● PASSAGE SHOWN
★ ★ ★ ★

In a Dec. 5 notice, the SEC said it would designate a longer period on whether to approve or disapprove of a proposed rule change that would allow NYSE Arca to list and trade shares of the Grayscale Ethereum Trust. The commission’s announcement was one of the first following an appellate court ordering the SEC to review Grayscale’s Bitcoin (BTC) ETF offering in October.
“The Commission finds it appropriate to designate a longer period within which to take action on the proposed rule change so that it has sufficient time to consider the proposed rule change and the issues raised therein,” said the SEC. “Accordingly, the Commission […] designates January 25, 2024, as the date by which the Commission shall either approve or disapprove, or institute proceedings to determine whether to disapprove, the proposed rule change.”
Related: Grayscale Bitcoin Trust aims for ETF shift to narrow discount
The SEC has never approved a spot BTC or ETH exchange-traded fund for listing on a U.S. exchange, though it has given the green light to investment vehicles tied to crypto futures. Bloomberg ETF analyst James Seyffart speculated that should the commission decide to approve a spot BTC ETF, it could move forward with simultaneous approvals of funds from multiple firms.
Grayscale first filed with the SEC to convert shares of its Grayscale Ethereum Trust into a spot Ether ETF in October, adding its name to the list of companies awaiting a decision from the regulator. At the time of publication, applications from firms on spot crypto ETFs included BlackRock, Hashdex, ARK 21Shares, Invesco Galaxy, VanEck and Fidelity.

★ ★ ★ ★

● PROBLEM STATEMENT
Please translate this sentence from the SEC passage above into Spanish: "The SEC has never approved a spot BTC or ETH exchange-traded fund for listing on a U.S. exchange, though it has given the green light to investment vehicles tied to crypto futures."

★ ★ ★ ★

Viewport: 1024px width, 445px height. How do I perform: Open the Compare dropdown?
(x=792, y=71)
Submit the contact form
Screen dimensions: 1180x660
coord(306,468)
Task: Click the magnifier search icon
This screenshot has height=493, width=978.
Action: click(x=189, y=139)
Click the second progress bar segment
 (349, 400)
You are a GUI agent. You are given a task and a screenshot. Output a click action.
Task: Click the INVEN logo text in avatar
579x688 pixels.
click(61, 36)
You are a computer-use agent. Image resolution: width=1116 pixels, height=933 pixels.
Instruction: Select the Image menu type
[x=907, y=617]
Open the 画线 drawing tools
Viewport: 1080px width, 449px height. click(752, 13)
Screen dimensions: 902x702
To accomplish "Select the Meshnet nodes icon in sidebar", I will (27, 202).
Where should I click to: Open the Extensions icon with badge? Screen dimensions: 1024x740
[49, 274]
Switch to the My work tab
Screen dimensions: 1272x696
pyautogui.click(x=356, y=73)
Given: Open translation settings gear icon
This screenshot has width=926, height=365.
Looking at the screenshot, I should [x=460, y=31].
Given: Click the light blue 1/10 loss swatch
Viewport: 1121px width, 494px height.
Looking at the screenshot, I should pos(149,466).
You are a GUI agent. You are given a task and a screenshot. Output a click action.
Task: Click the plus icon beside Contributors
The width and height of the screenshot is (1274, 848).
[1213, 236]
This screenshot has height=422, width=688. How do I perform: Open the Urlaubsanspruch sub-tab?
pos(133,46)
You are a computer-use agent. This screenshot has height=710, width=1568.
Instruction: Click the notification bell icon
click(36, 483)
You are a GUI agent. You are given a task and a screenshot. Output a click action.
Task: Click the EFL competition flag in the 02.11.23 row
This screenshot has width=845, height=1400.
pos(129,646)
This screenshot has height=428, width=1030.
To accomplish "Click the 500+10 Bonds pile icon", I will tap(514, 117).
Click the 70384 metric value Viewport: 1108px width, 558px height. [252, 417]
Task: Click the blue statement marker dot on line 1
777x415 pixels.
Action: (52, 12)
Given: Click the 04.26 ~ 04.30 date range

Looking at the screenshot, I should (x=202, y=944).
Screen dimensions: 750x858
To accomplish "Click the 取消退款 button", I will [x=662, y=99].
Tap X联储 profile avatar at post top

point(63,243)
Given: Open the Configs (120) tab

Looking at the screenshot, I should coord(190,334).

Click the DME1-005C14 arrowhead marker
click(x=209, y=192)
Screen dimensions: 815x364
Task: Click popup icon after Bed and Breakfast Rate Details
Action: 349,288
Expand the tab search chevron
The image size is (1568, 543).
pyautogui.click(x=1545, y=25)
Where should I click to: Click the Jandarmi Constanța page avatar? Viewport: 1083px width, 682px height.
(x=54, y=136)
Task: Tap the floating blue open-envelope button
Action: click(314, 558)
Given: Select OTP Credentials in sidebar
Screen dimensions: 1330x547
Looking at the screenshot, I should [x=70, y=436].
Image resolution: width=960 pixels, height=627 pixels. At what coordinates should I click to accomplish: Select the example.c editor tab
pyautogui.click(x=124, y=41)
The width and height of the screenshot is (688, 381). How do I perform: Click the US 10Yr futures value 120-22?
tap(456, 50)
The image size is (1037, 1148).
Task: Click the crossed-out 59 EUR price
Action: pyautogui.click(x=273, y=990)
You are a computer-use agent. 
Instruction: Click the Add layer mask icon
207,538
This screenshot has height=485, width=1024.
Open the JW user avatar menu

★ ★ ★ ★

● WRITTEN RESPONSE
La SEC nunca ha aprobado un fondo cotizado al contado de BTC o ETH para su cotización en una bolsa de EE. UU., aunque ha dado luz verde a vehículos de inversión vinculados a futuros de criptomonedas.